District Council Races: Replace Joseph Coleman

Posted: October 21, 1987

"All politics," as former House Speaker Thomas P. "Tip" O'Neill is fond of saying, "is local." And nowhere is politics more local than in the races for Philadelphia's 10 district seats on City Council. For these office- holders, the pressure to fix potholes, staff recreation centers, clean dirty streets and curb drug-pushing often competes for attention with loftier, citywide concerns. But because they hold the balance of power on the 17-member council, district members also play a critical role in shaping the city's agenda.

As Council president, the Eighth District's Joseph E. Coleman, a Democrat, has failed both in guiding that agenda - the foundering response to the trash crisis is a case in point - and managing a Council where power trips and petty vendettas sidetrack city business.

Mr. Coleman's effort to put former councilman and Abscam convict Harry Jannotti on the city payroll last year perfectly symbolized his modus operandi. And confidence in his leadership hardly soared after disclosures that he'd been doling out "discretionary funds" to Council members.

The Inquirer supports his opponent DeLores Weaver, an articulate, anti- Rizzo Republican, who lives in Chestnut Hill and works as an administrator at the Community College of Philadelphia. She is a political newcomer who is conversant with the issues. But perhaps her strongest qualification is that she is not Joseph Coleman.

In the remaining district races, this is how the Inquirer surveys the landscape.

* First (South Philadelphia, Society Hill and the lower river wards). Republican Constance M. McHugh, a longtime Pennsport activist, is a better choice than former Councilman James J. Tayoun, a Democrat and one of the city's premier political wheeler-dealers.

* Second (parts of Center City, South and Southwest Philadelphia). Democrat Anna C. Verna has indulged in political favoritism on occasion. But on the whole, she has a record of conscientious service and deserves re-election over her Republican challenger George Hatton.
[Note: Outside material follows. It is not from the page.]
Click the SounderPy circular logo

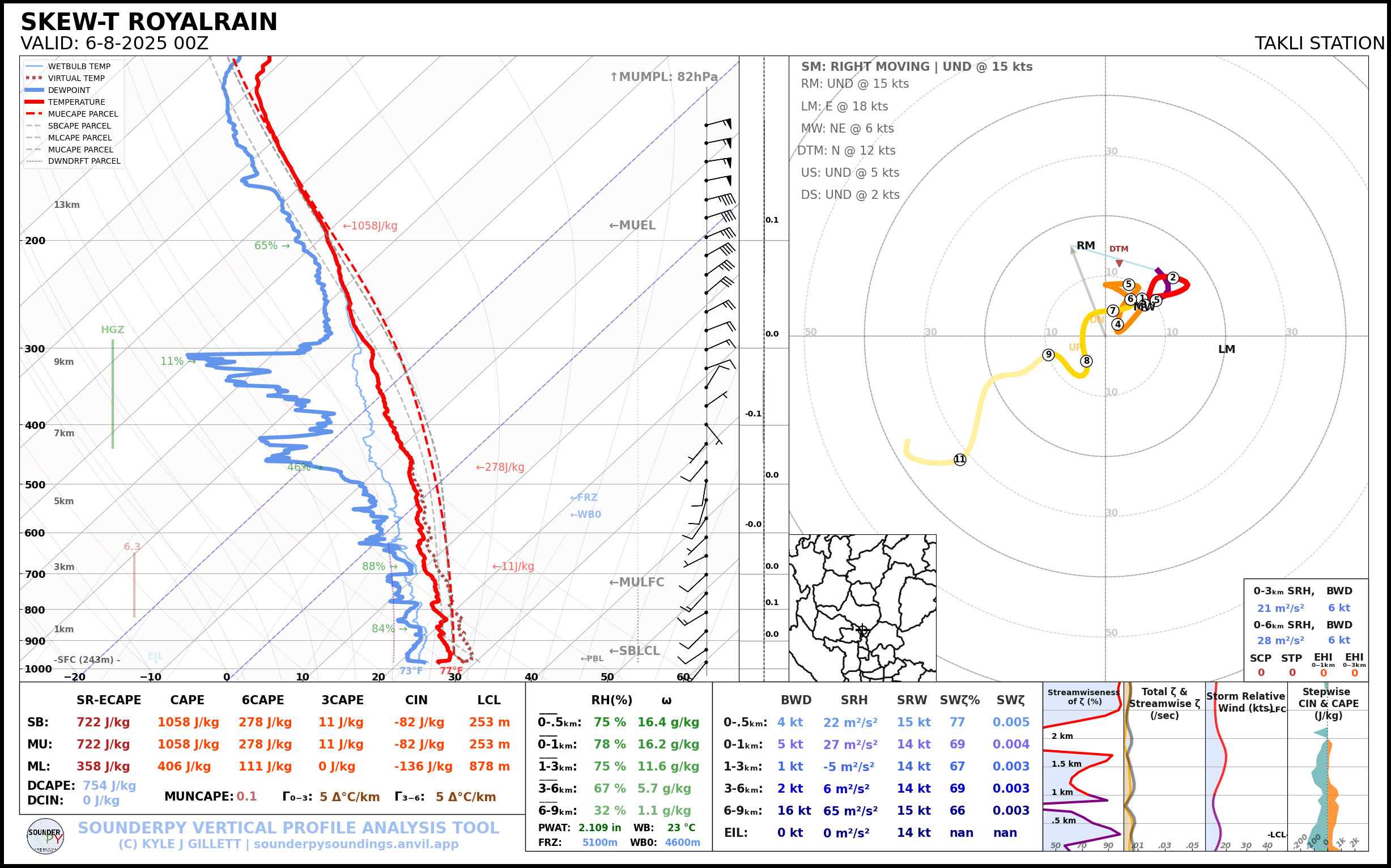45,836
* Third (West Philadelphia). Democratic incumbent Lucien E. Blackwell works hard for his district and is a power on Council. Were he being seriously challenged, it might be worth discussing some of his deficiencies. Unfortunately, his opponent is Roy Calarese, 29, a Republican, who has a lot of gripes about city services but few realistic solutions.

* Fourth (East Falls, Manayunk, Roxborough, Overbrook and Wynnefield). In this case, the Republican upstart, David N. Singer, 25, seems to be reaching out to diverse populations, forging coalitions and promoting programs that make sense. As a former director of constituent services for Councilman Thacher Longstreth, he presumably knows how to deliver. Incumbent Democrat Ann J. Land has been a disappointment.
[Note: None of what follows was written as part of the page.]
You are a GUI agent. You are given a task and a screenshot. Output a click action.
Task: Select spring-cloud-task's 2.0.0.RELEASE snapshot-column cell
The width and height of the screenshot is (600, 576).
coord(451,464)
* Fifth (North Philadelphia and parts of Center City). Democratic incumbent John F. Street can be offensive in his dealings with colleagues. And it didn't look too good when Mr. Street, the chairman of the Council's Appropriations Committee, filed for bankruptcy earlier this year. But there's agreement that he is one of the brighter, harder-working members on council and a powerful spokesman for his district. His opponent, Republican Michael Anthony Pinckney, does not present a serious alternative.
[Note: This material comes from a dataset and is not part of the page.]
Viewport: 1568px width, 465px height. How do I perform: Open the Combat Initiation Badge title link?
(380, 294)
* Sixth (part of the Northeast and some river wards). Council's Democratic majority leader Joan Krajewski is facing a vigorous, well-financed challenge by Republican Kevin Pasquay. Mr. Pasquay has done his homework and has demonstrated against risky chemical storage plans in the district. But Mrs. Krajewski has a good track record on serving her district and has challenged - not always successfully - some of the crasser shenanigans on Council. Mr. Pasquay talks a good game, but The Inquirer is not convinced he could do a better job.

* Seventh (Logan, Hunting Park and part of the lower Northeast). Here again, Republican Jack Kelly demonstrates a grasp of the issues and an impatience with business-as-usual on council. But Patricia A. Hughes, the Democratic incumbent, seems to have grown in office, tackling her district's workaday problems - from underdevelopment to abandoned cars - with genuine commitment. It is a close call, but Ms. Hughes is a known quantity, while Mr. Kelly is unproven.

* Ninth (Oak Lane, West Oak Lane, Olney and other north-central neighborhoods) - Former City Commissioner Marian B. Tasco, a Democrat, has a distinquished record of public service, both in voter registration drives and as a dependable aide to U.S. Rep. William Gray 3d. She is clearly the better choice over Republican novice Janet Newis Moore. Mrs. Moore, however, has shown an impressive personal commitment to her long-shot campaign, evidence of heartfelt concern for bettering conditions in the district.

* Tenth (Far Northeast) - Republican incumbent Brian J. O'Neill is facing token opposition from Democrat Cathy McAleer, who is mounting a belated candidacy. Mr. O'Neill is expected to win handily and that alone speaks to voter satisfaction with his record in serving the district.